_DATASET EXCERPTS_.

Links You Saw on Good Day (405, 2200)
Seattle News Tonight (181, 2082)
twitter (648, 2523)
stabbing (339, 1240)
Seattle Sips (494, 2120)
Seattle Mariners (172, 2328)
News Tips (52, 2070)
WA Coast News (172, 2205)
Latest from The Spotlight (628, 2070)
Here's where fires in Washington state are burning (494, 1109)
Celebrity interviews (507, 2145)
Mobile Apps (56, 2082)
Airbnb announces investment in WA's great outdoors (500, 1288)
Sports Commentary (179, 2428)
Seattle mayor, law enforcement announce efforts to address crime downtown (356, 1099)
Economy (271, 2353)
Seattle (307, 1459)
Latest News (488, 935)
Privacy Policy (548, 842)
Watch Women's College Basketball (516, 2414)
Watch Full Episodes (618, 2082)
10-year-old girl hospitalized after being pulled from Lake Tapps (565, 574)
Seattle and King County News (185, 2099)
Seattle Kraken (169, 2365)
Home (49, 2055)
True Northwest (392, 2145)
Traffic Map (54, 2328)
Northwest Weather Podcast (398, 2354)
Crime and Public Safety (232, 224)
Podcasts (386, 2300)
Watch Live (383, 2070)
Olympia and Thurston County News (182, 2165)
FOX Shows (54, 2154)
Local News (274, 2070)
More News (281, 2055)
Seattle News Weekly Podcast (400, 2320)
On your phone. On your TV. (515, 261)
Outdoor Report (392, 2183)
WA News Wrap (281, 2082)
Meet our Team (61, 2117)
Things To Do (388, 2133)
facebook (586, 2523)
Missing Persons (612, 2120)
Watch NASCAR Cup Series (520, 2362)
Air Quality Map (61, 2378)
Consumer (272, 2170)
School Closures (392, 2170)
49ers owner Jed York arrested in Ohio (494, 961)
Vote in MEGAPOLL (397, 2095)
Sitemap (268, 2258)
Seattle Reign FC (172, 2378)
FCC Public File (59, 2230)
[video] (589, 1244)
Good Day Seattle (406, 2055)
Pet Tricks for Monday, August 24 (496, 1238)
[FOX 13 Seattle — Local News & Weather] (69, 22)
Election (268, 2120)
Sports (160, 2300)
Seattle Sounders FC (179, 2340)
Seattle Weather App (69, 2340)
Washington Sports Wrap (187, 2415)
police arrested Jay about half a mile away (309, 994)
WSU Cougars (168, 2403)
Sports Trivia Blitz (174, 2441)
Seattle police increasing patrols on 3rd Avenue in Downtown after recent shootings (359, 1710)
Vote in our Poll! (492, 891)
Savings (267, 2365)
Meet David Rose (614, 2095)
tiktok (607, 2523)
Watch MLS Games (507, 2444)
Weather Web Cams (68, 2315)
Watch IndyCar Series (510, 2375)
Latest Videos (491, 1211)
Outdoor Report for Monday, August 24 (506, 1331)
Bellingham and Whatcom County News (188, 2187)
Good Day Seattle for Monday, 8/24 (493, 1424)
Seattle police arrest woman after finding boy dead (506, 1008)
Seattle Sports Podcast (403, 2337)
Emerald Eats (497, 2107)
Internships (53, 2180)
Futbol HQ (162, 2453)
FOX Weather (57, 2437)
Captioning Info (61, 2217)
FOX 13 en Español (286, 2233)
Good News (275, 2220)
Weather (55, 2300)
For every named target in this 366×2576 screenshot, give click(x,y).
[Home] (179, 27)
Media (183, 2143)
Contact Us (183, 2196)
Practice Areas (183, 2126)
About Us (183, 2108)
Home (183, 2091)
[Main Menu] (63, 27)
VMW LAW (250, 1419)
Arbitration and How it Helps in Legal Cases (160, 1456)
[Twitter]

_WHAT TO PRODUCE_. Reproduce each line of the records in which the string "from" appears.

_RESPONSE FOR THIS EXERCISE_.
Latest from The Spotlight (628, 2070)
10-year-old girl hospitalized after being pulled from Lake Tapps (565, 574)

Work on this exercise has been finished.